It all came back to me while I had a Japanese meal with Martine at the Aki Restaurant in West Los Angeles. When I first came to Los Angeles in late 1966 I quickly became a Nipponophile. I lived for a while on Mississippi Avenue in the middle of the Sawtelle neighborhood, the old Japanese plant nursery district. Even before I started my explorations of Mexican food, I started becoming a Japanese foodie. I even thought the little tofu cubes in my miso soup were shark’s fin. (I marveled at my sophistication in eating “shark’s fin” soup.)
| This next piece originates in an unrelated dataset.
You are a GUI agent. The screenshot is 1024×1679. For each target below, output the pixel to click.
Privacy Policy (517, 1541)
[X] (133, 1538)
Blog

Since i was a graduate student in film at UCLA, I made a point of seeing as many Japanese films as I could. I remember taking the MTA #81 bus down Wilshire Boulevard to La Brea and walking a couple blocks south to the old Toho La Brea theater. The first films I saw there were Hiroshi Inagaki’s Miyamato Musashi (based on Eiji Yoshikawa’s novel) trilogy: Samurai (1954), Duel at Ichijoji Temple (1955), and Duel at Ganryu Island (1956). I fancied myself falling love with the sweet Kaoru Yachigusa, who played the part of Otsu; and of course I hero-worshipped Toshiro Mifune as the hero of he saga.
The Toho La Brea theater had a clock over the left emergency exit that was illuminated with the words Sumitomo Bank. All features were preceded by an Asahi Shimbun newsreel in Japanese without subtitles. Although I couldn’t understand a word, I looked forward to the newsreels.
A few years later, I joined with my film freak friends in visiting the other Japanese theaters in town: the Kokusai and Sho Tokyo (both Daiei studio), Kabuki (Shochiku), and the Linda Lea (Tohei). Today all five Japanese theaters are gone.
By the way, ever wonder why I call this website Tarnmoor? That was a pseudonym I used along with two of my friends in a UCLA Daily Bruin column entitled “The Exotic Filmgoer,” which was mostly about these Japanese theaters.